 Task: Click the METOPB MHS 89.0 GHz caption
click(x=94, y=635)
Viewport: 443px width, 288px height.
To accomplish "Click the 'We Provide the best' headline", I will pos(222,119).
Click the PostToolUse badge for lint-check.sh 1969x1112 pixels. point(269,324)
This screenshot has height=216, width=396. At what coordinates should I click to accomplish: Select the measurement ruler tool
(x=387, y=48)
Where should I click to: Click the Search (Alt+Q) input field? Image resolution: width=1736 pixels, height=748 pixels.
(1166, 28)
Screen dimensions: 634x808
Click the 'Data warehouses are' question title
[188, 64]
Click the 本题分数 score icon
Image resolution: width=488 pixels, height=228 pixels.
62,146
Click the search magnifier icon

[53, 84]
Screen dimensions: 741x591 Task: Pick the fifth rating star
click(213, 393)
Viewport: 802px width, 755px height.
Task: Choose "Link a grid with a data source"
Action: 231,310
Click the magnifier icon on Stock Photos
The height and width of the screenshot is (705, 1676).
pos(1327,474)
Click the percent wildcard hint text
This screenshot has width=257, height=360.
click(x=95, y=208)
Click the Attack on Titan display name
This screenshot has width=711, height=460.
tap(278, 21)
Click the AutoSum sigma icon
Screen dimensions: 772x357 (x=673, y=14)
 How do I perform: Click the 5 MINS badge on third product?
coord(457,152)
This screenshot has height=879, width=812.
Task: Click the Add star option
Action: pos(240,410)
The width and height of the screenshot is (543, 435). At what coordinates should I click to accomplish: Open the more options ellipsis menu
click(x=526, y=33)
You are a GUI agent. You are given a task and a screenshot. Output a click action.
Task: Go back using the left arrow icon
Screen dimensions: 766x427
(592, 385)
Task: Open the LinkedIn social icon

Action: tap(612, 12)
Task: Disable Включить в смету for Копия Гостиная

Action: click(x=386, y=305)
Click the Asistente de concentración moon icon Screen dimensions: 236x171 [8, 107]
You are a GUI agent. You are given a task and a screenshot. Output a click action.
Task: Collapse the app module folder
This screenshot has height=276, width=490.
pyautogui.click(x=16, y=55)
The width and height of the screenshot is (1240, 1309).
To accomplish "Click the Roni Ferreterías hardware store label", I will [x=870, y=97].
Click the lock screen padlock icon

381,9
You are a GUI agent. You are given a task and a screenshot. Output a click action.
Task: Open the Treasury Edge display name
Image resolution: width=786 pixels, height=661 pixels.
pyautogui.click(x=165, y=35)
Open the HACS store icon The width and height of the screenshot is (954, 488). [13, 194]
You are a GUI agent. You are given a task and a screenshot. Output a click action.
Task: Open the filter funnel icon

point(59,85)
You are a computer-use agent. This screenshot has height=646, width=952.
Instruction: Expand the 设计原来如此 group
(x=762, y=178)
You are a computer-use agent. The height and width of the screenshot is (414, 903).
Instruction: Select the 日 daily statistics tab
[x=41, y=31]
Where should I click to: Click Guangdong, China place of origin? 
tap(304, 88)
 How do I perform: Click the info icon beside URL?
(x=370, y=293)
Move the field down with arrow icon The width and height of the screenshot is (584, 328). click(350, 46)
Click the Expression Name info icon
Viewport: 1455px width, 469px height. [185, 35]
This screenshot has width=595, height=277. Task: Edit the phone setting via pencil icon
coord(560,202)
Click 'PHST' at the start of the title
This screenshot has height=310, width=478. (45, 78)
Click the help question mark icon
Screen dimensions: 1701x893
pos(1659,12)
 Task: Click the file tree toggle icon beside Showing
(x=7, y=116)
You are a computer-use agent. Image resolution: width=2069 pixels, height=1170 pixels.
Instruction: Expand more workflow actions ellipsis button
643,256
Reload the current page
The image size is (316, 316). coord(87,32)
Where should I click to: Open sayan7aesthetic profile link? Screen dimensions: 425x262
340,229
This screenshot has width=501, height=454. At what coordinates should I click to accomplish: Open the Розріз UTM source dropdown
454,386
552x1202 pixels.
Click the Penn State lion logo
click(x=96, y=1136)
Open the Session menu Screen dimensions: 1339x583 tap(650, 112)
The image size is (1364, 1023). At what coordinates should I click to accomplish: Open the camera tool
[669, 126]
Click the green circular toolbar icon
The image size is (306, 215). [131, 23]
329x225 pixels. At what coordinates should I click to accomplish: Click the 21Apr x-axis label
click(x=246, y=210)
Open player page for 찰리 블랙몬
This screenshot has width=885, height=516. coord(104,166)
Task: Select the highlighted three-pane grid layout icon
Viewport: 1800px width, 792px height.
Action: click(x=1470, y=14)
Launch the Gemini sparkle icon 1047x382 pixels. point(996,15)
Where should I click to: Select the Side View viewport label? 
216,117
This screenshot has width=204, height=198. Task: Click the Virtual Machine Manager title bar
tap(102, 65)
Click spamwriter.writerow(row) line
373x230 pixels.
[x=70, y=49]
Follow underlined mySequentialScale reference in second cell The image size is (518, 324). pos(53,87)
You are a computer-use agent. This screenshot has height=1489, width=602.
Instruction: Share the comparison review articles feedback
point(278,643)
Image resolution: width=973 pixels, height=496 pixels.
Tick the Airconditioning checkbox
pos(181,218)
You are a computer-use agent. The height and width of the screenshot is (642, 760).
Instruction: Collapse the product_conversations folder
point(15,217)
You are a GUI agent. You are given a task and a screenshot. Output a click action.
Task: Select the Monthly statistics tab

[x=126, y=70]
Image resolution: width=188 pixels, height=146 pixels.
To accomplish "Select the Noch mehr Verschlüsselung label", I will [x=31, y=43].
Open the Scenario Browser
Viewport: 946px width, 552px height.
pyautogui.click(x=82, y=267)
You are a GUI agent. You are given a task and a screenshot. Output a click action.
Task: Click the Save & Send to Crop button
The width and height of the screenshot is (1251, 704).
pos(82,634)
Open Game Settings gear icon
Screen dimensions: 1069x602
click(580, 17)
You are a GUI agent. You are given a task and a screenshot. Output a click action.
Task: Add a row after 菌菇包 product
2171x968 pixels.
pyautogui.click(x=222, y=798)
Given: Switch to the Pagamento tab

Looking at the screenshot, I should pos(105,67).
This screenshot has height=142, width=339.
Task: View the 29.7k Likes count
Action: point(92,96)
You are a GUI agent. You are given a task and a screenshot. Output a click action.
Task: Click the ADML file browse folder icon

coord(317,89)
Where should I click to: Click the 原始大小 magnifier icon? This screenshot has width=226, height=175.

* * * *

Your task:
Reproduce all of the records above, substituting "interface agent" for each occurrence of "GUI agent" and leaving everything else unchanged.

The reply:
 Task: Click the METOPB MHS 89.0 GHz caption
click(x=94, y=635)
Viewport: 443px width, 288px height.
To accomplish "Click the 'We Provide the best' headline", I will pos(222,119).
Click the PostToolUse badge for lint-check.sh 1969x1112 pixels. point(269,324)
This screenshot has height=216, width=396. At what coordinates should I click to accomplish: Select the measurement ruler tool
(x=387, y=48)
Where should I click to: Click the Search (Alt+Q) input field? Image resolution: width=1736 pixels, height=748 pixels.
(1166, 28)
Screen dimensions: 634x808
Click the 'Data warehouses are' question title
[188, 64]
Click the 本题分数 score icon
Image resolution: width=488 pixels, height=228 pixels.
62,146
Click the search magnifier icon

[53, 84]
Screen dimensions: 741x591 Task: Pick the fifth rating star
click(213, 393)
Viewport: 802px width, 755px height.
Task: Choose "Link a grid with a data source"
Action: 231,310
Click the magnifier icon on Stock Photos
The height and width of the screenshot is (705, 1676).
pos(1327,474)
Click the percent wildcard hint text
This screenshot has width=257, height=360.
click(x=95, y=208)
Click the Attack on Titan display name
This screenshot has width=711, height=460.
tap(278, 21)
Click the AutoSum sigma icon
Screen dimensions: 772x357 (x=673, y=14)
 How do I perform: Click the 5 MINS badge on third product?
coord(457,152)
This screenshot has height=879, width=812.
Task: Click the Add star option
Action: pos(240,410)
The width and height of the screenshot is (543, 435). At what coordinates should I click to accomplish: Open the more options ellipsis menu
click(x=526, y=33)
You are a interface agent. You are given a task and a screenshot. Output a click action.
Task: Go back using the left arrow icon
Screen dimensions: 766x427
(592, 385)
Task: Open the LinkedIn social icon

Action: tap(612, 12)
Task: Disable Включить в смету for Копия Гостиная

Action: click(x=386, y=305)
Click the Asistente de concentración moon icon Screen dimensions: 236x171 [8, 107]
You are a interface agent. You are given a task and a screenshot. Output a click action.
Task: Collapse the app module folder
This screenshot has height=276, width=490.
pyautogui.click(x=16, y=55)
The width and height of the screenshot is (1240, 1309).
To accomplish "Click the Roni Ferreterías hardware store label", I will [x=870, y=97].
Click the lock screen padlock icon

381,9
You are a interface agent. You are given a task and a screenshot. Output a click action.
Task: Open the Treasury Edge display name
Image resolution: width=786 pixels, height=661 pixels.
pyautogui.click(x=165, y=35)
Open the HACS store icon The width and height of the screenshot is (954, 488). [13, 194]
You are a interface agent. You are given a task and a screenshot. Output a click action.
Task: Open the filter funnel icon

point(59,85)
You are a computer-use agent. This screenshot has height=646, width=952.
Instruction: Expand the 设计原来如此 group
(x=762, y=178)
You are a computer-use agent. The height and width of the screenshot is (414, 903).
Instruction: Select the 日 daily statistics tab
[x=41, y=31]
Where should I click to: Click Guangdong, China place of origin? 
tap(304, 88)
 How do I perform: Click the info icon beside URL?
(x=370, y=293)
Move the field down with arrow icon The width and height of the screenshot is (584, 328). click(350, 46)
Click the Expression Name info icon
Viewport: 1455px width, 469px height. [185, 35]
This screenshot has width=595, height=277. Task: Edit the phone setting via pencil icon
coord(560,202)
Click 'PHST' at the start of the title
This screenshot has height=310, width=478. (45, 78)
Click the help question mark icon
Screen dimensions: 1701x893
pos(1659,12)
 Task: Click the file tree toggle icon beside Showing
(x=7, y=116)
You are a computer-use agent. Image resolution: width=2069 pixels, height=1170 pixels.
Instruction: Expand more workflow actions ellipsis button
643,256
Reload the current page
The image size is (316, 316). coord(87,32)
Where should I click to: Open sayan7aesthetic profile link? Screen dimensions: 425x262
340,229
This screenshot has width=501, height=454. At what coordinates should I click to accomplish: Open the Розріз UTM source dropdown
454,386
552x1202 pixels.
Click the Penn State lion logo
click(x=96, y=1136)
Open the Session menu Screen dimensions: 1339x583 tap(650, 112)
The image size is (1364, 1023). At what coordinates should I click to accomplish: Open the camera tool
[669, 126]
Click the green circular toolbar icon
The image size is (306, 215). [131, 23]
329x225 pixels. At what coordinates should I click to accomplish: Click the 21Apr x-axis label
click(x=246, y=210)
Open player page for 찰리 블랙몬
This screenshot has width=885, height=516. coord(104,166)
Task: Select the highlighted three-pane grid layout icon
Viewport: 1800px width, 792px height.
Action: click(x=1470, y=14)
Launch the Gemini sparkle icon 1047x382 pixels. point(996,15)
Where should I click to: Select the Side View viewport label? 
216,117
This screenshot has width=204, height=198. Task: Click the Virtual Machine Manager title bar
tap(102, 65)
Click spamwriter.writerow(row) line
373x230 pixels.
[x=70, y=49]
Follow underlined mySequentialScale reference in second cell The image size is (518, 324). pos(53,87)
You are a computer-use agent. This screenshot has height=1489, width=602.
Instruction: Share the comparison review articles feedback
point(278,643)
Image resolution: width=973 pixels, height=496 pixels.
Tick the Airconditioning checkbox
pos(181,218)
You are a computer-use agent. The height and width of the screenshot is (642, 760).
Instruction: Collapse the product_conversations folder
point(15,217)
You are a interface agent. You are given a task and a screenshot. Output a click action.
Task: Select the Monthly statistics tab

[x=126, y=70]
Image resolution: width=188 pixels, height=146 pixels.
To accomplish "Select the Noch mehr Verschlüsselung label", I will [x=31, y=43].
Open the Scenario Browser
Viewport: 946px width, 552px height.
pyautogui.click(x=82, y=267)
You are a interface agent. You are given a task and a screenshot. Output a click action.
Task: Click the Save & Send to Crop button
The width and height of the screenshot is (1251, 704).
pos(82,634)
Open Game Settings gear icon
Screen dimensions: 1069x602
click(580, 17)
You are a interface agent. You are given a task and a screenshot. Output a click action.
Task: Add a row after 菌菇包 product
2171x968 pixels.
pyautogui.click(x=222, y=798)
Given: Switch to the Pagamento tab

Looking at the screenshot, I should pos(105,67).
This screenshot has height=142, width=339.
Task: View the 29.7k Likes count
Action: point(92,96)
You are a interface agent. You are given a task and a screenshot. Output a click action.
Task: Click the ADML file browse folder icon

coord(317,89)
Where should I click to: Click the 原始大小 magnifier icon? This screenshot has width=226, height=175.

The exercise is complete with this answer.